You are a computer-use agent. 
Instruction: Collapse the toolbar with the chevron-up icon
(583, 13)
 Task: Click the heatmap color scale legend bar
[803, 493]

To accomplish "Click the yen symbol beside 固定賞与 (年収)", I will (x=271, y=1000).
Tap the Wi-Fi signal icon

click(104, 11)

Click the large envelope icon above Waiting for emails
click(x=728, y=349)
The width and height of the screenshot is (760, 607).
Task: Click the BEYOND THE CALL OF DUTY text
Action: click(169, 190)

-- Written exercise --
Copy out all of the material above word for word, keeping every line in its original order.

-- Response --
You are a computer-use agent. 
Instruction: Collapse the toolbar with the chevron-up icon
(583, 13)
 Task: Click the heatmap color scale legend bar
[803, 493]

To accomplish "Click the yen symbol beside 固定賞与 (年収)", I will (x=271, y=1000).
Tap the Wi-Fi signal icon

click(104, 11)

Click the large envelope icon above Waiting for emails
click(x=728, y=349)
The width and height of the screenshot is (760, 607).
Task: Click the BEYOND THE CALL OF DUTY text
Action: click(169, 190)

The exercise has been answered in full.